After spending so much time as a politician on the state level, Ballard said the residents of Oxford couldn't understand why he would run for mayor in the small town. Ballard insists he just wanted to improve the community he has lived in his entire life.

"It was just stuff that needed to be done," he said. "I didn't want to spend a bunch of time like I did in the state legislature - 26 years was too long for that."

Ballard has been a lawyer and a politician his entire adult life. He still goes to his office everyday, but these days Ballard enjoys mentoring more than anything. He doesn't handle the heavy cases anymore. Instead, he advises some of his firm's less experienced lawyers as they handle criminal and civil cases.

The father of six and a grandfather to eight, Ballard is proud to have seen all of his children go to college. While his grandchildren continue to uphold the family's high standards, Ballard wonders when one of them will follow in their grandfather's footsteps.

"I have yet to have any of my kids or grandkids go to the University of Georgia," he said. "I don't know why. They all have gone to different schools. I'm just waiting for one to go to Georgia."

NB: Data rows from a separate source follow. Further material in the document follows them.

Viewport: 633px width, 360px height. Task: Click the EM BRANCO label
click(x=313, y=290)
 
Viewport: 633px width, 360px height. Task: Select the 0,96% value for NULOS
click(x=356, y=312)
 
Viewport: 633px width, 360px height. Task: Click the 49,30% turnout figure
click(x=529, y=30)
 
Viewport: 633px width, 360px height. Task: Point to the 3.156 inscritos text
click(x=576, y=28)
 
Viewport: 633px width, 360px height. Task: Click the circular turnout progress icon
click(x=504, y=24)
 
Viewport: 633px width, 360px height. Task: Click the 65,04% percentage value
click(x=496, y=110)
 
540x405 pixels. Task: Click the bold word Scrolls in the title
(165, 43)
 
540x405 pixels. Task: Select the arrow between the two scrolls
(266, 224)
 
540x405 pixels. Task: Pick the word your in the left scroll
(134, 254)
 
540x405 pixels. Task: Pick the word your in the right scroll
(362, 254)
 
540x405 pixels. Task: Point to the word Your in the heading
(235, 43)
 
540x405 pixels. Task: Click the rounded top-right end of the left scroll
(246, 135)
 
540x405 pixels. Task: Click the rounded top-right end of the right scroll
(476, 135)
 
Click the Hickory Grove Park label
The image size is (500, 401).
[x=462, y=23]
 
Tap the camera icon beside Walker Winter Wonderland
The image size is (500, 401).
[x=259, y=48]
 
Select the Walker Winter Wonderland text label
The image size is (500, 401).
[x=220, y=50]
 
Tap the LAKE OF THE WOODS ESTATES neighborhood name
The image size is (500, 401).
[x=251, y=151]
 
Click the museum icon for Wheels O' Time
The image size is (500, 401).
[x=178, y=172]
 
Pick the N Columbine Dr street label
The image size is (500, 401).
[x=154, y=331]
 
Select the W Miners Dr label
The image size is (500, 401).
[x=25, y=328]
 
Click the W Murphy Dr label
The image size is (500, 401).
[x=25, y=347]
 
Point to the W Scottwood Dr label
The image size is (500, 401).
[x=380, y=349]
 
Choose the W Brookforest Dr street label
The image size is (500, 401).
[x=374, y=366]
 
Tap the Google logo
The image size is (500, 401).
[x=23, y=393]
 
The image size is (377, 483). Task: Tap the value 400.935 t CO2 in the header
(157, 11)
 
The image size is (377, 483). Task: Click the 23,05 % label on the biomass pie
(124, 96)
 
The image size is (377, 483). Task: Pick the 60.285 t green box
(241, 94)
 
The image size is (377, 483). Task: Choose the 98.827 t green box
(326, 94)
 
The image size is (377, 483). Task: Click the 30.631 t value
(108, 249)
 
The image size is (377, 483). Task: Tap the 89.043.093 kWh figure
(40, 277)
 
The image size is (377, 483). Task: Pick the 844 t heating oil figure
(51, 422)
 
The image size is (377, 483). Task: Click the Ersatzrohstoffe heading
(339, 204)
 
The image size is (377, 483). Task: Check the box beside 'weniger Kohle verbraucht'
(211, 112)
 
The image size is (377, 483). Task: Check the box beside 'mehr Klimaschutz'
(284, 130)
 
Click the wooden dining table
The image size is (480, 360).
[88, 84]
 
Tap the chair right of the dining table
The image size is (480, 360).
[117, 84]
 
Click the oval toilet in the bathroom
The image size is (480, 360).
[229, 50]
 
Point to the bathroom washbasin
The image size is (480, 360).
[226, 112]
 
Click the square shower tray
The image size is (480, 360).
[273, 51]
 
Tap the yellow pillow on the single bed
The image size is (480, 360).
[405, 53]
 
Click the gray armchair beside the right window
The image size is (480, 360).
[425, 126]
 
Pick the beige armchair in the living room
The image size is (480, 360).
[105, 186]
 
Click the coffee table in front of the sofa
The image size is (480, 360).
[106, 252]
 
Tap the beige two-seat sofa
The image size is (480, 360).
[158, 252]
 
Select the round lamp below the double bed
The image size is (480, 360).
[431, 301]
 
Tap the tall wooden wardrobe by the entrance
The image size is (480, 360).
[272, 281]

Even though Ballard has dined with senators and golfed with big-time lawyers, the lifelong Oxford resident remains a humble man. Almost embarrassed, Ballard feels there are several people who could have been more deserving.

"I felt it was sort of presumptuous to do it now," Ballard said of the award. "A lot of people could have been honored."

Still, Ballard knows he is among people who have been there for him and his family throughout the years. In an age when people move from community to community and seemingly switch jobs every few years, Ballard is an example of someone with a life-long commitment to small town values.

"The people of this county have been awfully good to me," Ballard said. "They've been good to my law firm and been good to me in politics. They've paid me back ten-fold. Nobody owes me anything, rather I owe it to them."